Scan the lines below; pull out those with "agent".

***** DATA RECORDS

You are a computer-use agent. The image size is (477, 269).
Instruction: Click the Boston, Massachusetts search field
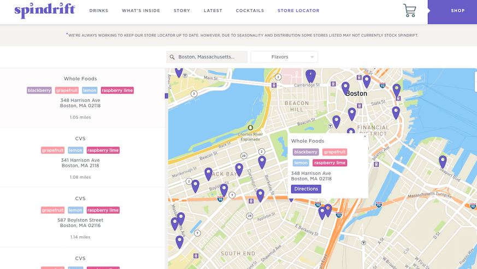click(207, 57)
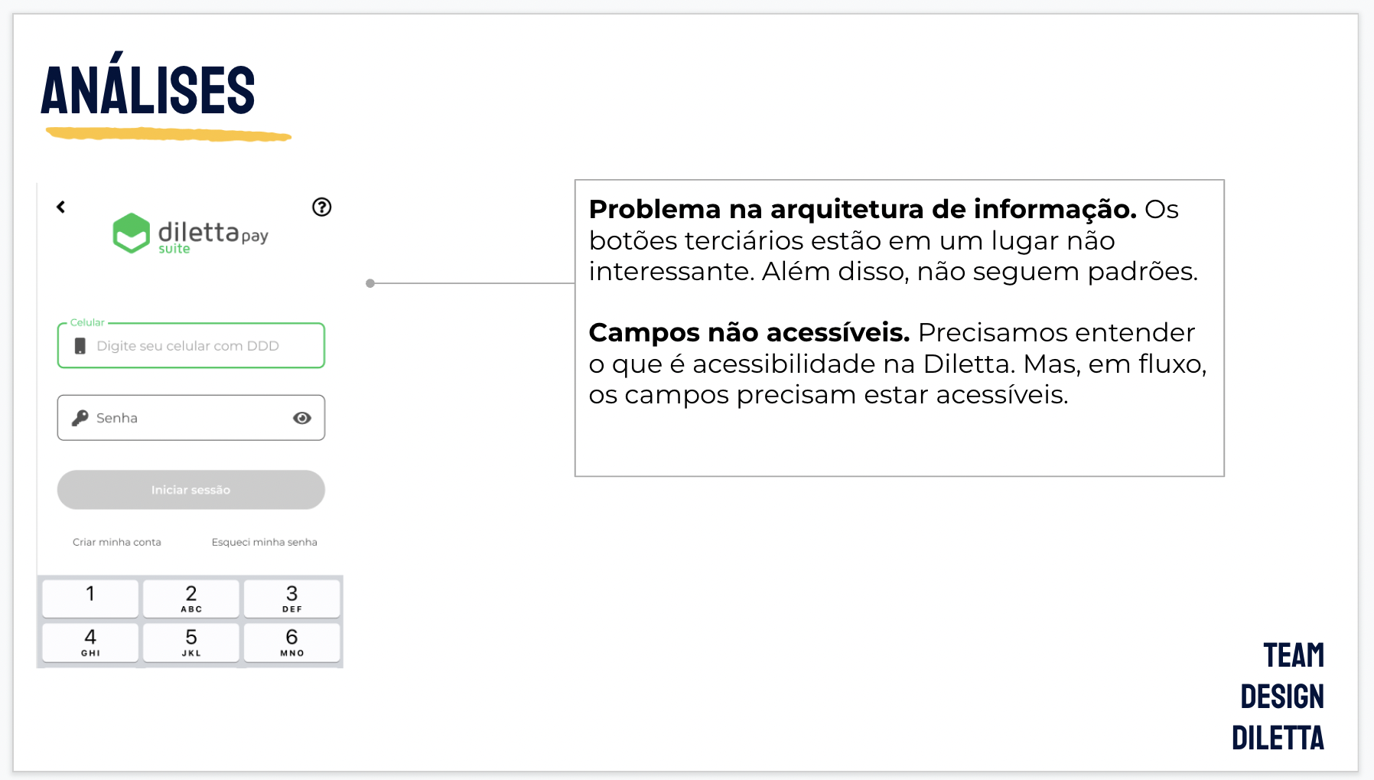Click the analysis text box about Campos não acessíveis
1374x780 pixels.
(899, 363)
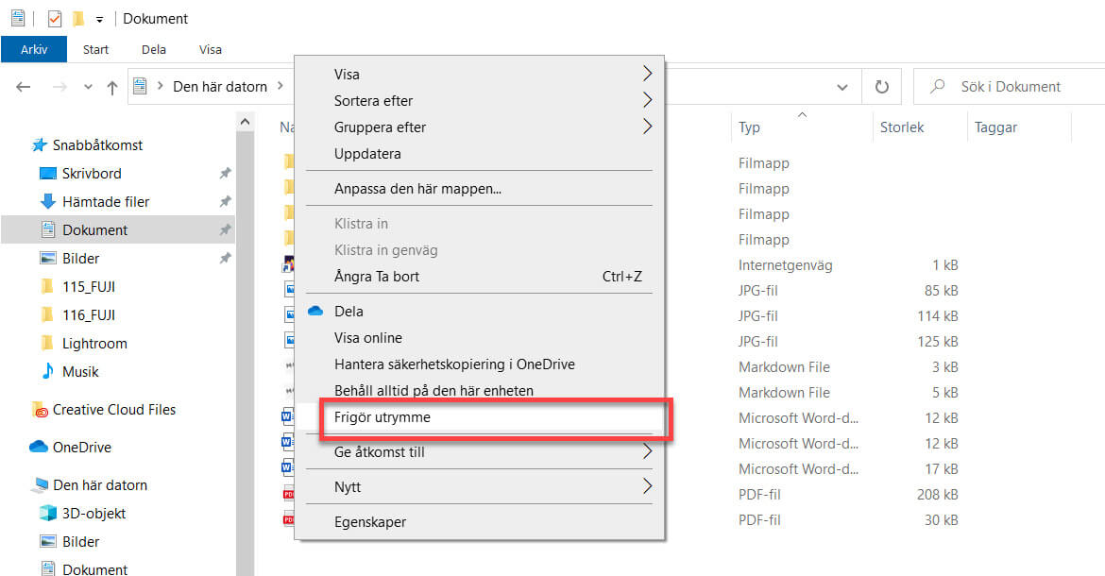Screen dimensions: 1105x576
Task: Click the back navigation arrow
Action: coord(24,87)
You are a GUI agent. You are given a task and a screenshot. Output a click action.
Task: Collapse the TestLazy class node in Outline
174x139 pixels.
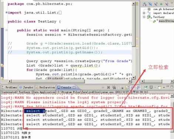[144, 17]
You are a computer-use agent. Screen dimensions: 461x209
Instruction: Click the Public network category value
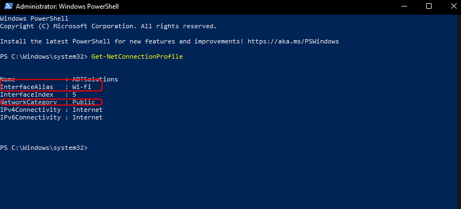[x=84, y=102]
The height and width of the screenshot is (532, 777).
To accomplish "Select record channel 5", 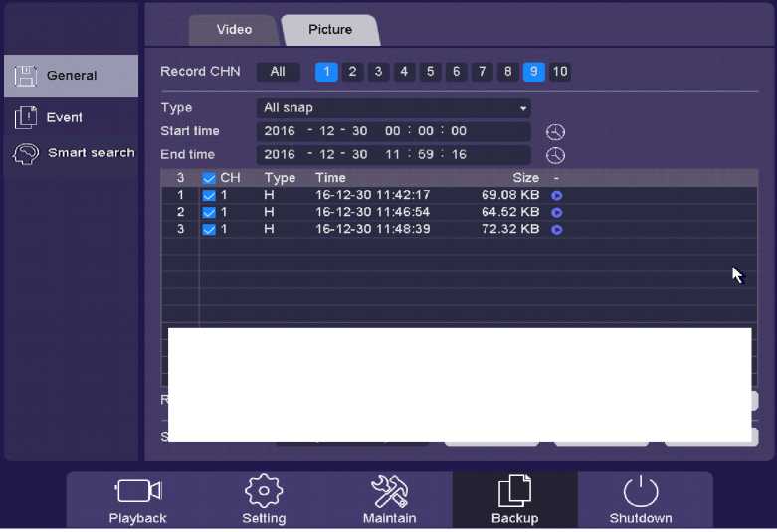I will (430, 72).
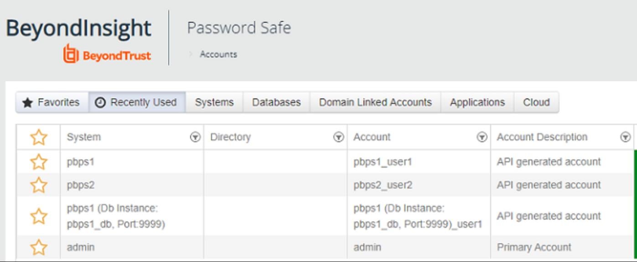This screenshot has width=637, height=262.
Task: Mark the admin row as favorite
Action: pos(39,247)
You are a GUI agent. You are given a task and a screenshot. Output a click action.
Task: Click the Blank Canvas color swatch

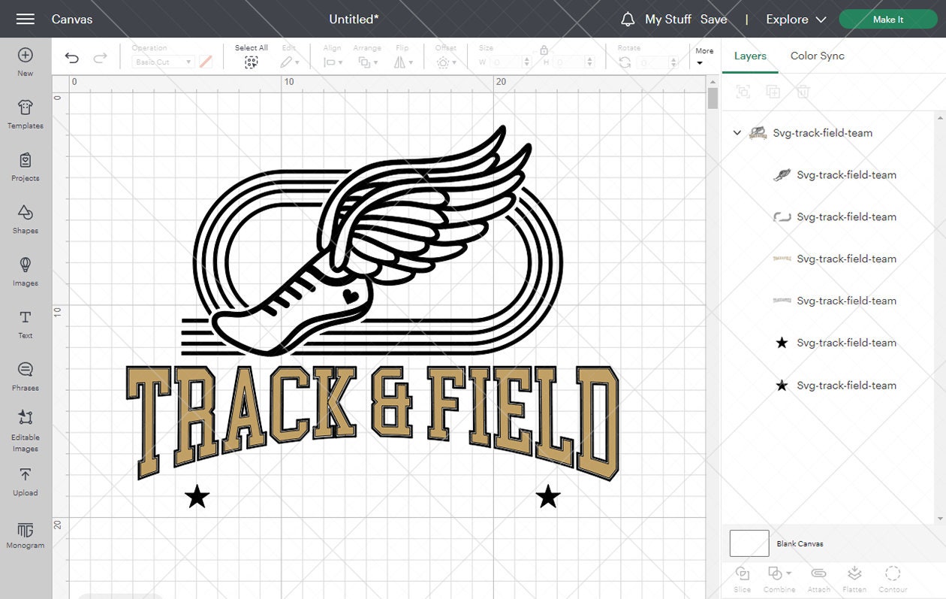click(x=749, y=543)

**********

§ **REPLY**
You are a computer-use agent. The image size is (477, 269).
You are a GUI agent. You are given a task and a screenshot. Output a click action.
You are a computer-use agent. Screen dimensions: 461x209
You are a GUI agent. You are given a task and a screenshot. Output a click action.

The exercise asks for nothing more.